ONC EOA Final Rule: Establishing ONC Authorization for Testing Labs


This is a blog post in a series on our review of our Enhanced Oversight and Authority (EOA) Final Rule. Check out the others on our blog via the EOA tag.

Summary

Since the ONC Permanent Certification Final Rule, EHR testing was to be completed by labs accredited by NVLAP. However, the approval process was different for testing labs compared to the certification side. Certification bodies not only had to be accredited by ANSI, but they must subsequently be approved and authorized by ONC before issuing certifications. Thus, they were referred to as NVLAP-accredited testing laboratories but not ONC-ATLs. This resulted in less oversight by ONC on testing compared to certification efforts.

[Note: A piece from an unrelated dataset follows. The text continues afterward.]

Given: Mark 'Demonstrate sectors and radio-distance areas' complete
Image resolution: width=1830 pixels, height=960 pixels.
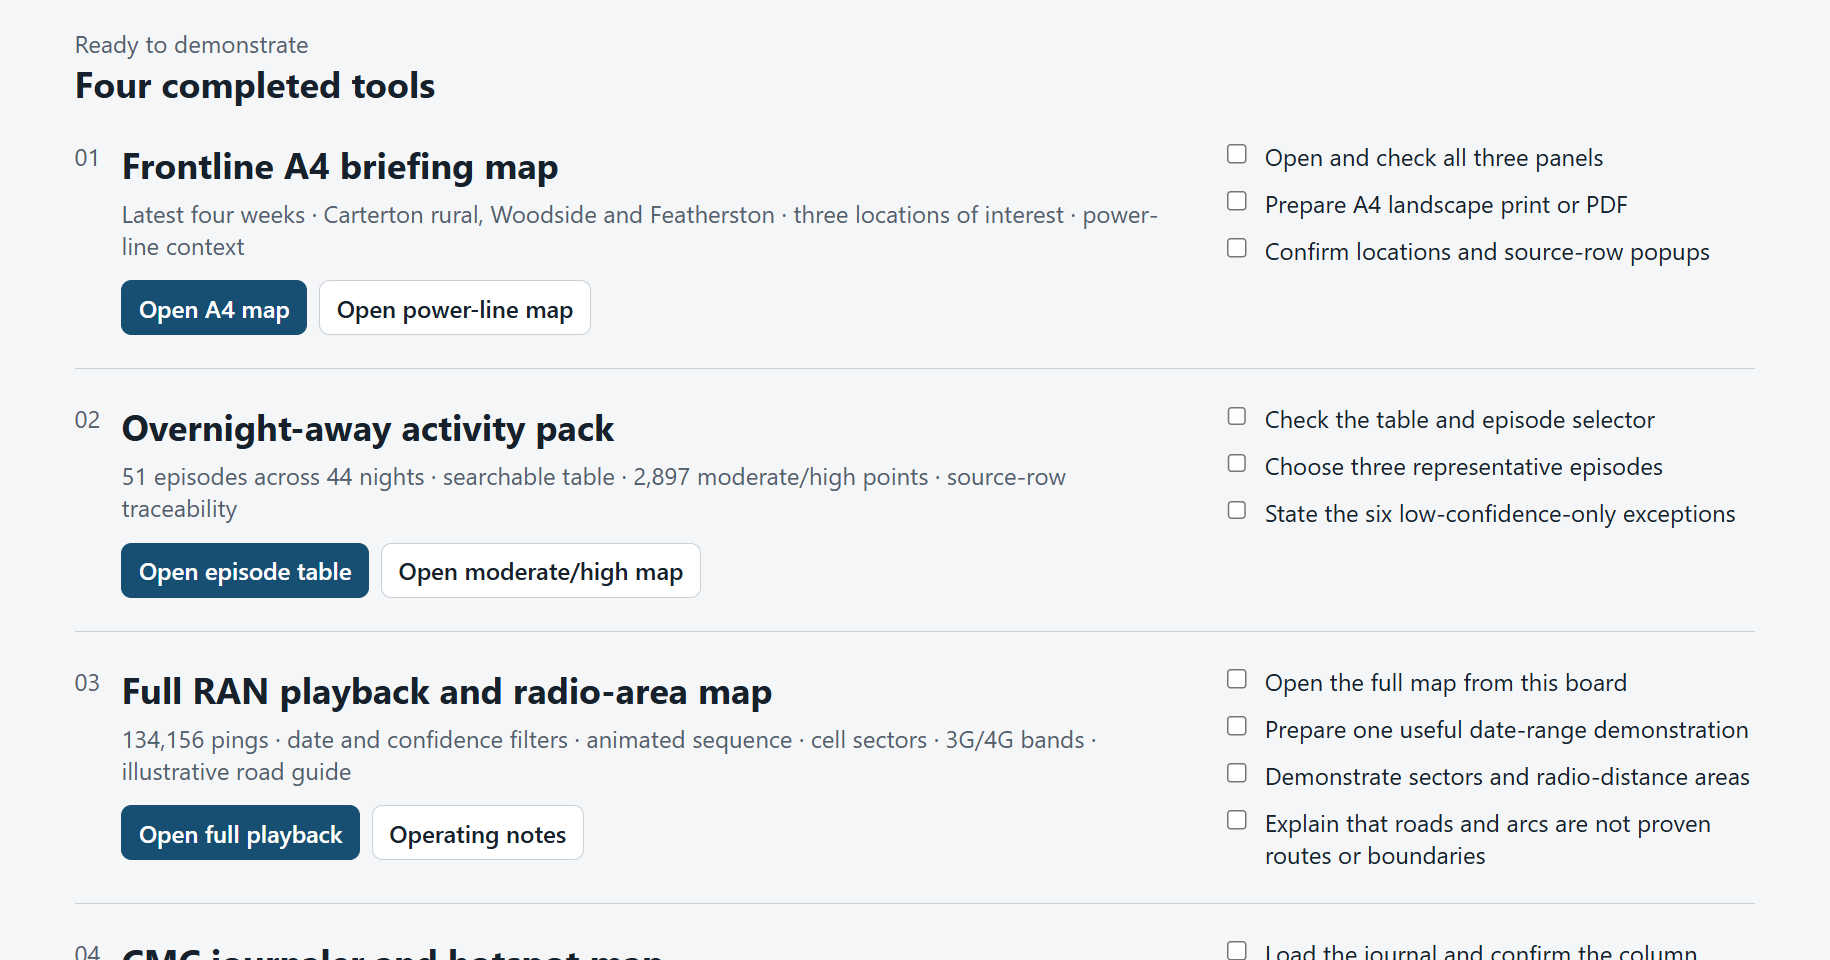Looking at the screenshot, I should coord(1237,773).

In this ruling, ONC changes this and brings the testing laboratories to equal footing with the certification bodies in terms of ONC approval and oversight. Going forward, testing labs must seek ONC approval and accept ONC principles of proper conduct to produce ONC approved test results. For ONC-ACBs, they will eventually only be able to accept test results from ONC-ATLs. Laboratories still must receive NVLAP accreditation in order to be ONC-ATLs.

ONC is allowing a transition period of approximately 8 months from the publication of this Final Rule to allow existing NVLAP-accredited testing laboratories to become ONC-ATL and to allow ONC-ACBs to update their processes to only accept ONC-ATL test results, with the exception of gap inheritance.

After that time, test results can only be accepted from ONC-ATLs. However, ONC-ATL applications do not have to cover all ONC criteria in order to be accredited. ONC allows for a flexible scope of accreditation where a test lab applicant can seek authorization for 1.) all certification criteria (e.g., all 2015 Edition criteria), 2.) a subset (e.g., privacy and security criteria 315(d)(1)-(11)), 3.) one single certification criterion (e.g., ePrescribing 315(b)(3), or 4.) even a subset of a criterion (e.g., only the 315(b)(1)(iii) create CCDA capability of the Transitions of Care criterion).

Analysis

For developers and clinicians, this is largely inconsequential to them. It does not change existing test results nor impacts future selection of approved testing bodies. The four existing NVLAP-accredited testing bodies will all seek and gain approval to be an ONC-ATL, and other new laboratories may appear. It is a good change to give ONC equal oversight to testing as they have currently with certification. It should be noted that the testing laboratories have always consulted with ONC in matters of the program guidance and criteria interpretation so even the ONC-testing laboratory relationship will still act much the same as before.